_Data supplied_.

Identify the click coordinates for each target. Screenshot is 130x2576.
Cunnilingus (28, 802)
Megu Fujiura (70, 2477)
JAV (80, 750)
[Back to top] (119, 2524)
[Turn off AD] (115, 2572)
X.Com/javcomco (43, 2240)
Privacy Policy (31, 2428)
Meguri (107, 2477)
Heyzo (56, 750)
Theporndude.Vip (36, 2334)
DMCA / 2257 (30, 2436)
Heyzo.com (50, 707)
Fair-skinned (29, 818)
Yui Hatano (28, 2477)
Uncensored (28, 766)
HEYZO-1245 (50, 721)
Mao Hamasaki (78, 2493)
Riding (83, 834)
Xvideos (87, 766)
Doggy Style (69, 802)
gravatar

_Work item_.
Copy out the entire listing exactly.

_Answer box_.
Identify the click coordinates for each target. Screenshot is 130x2576.
Cunnilingus (28, 802)
Megu Fujiura (70, 2477)
JAV (80, 750)
[Back to top] (119, 2524)
[Turn off AD] (115, 2572)
X.Com/javcomco (43, 2240)
Privacy Policy (31, 2428)
Meguri (107, 2477)
Heyzo (56, 750)
Theporndude.Vip (36, 2334)
DMCA / 2257 (30, 2436)
Heyzo.com (50, 707)
Fair-skinned (29, 818)
Yui Hatano (28, 2477)
Uncensored (28, 766)
HEYZO-1245 (50, 721)
Mao Hamasaki (78, 2493)
Riding (83, 834)
Xvideos (87, 766)
Doggy Style (69, 802)
gravatar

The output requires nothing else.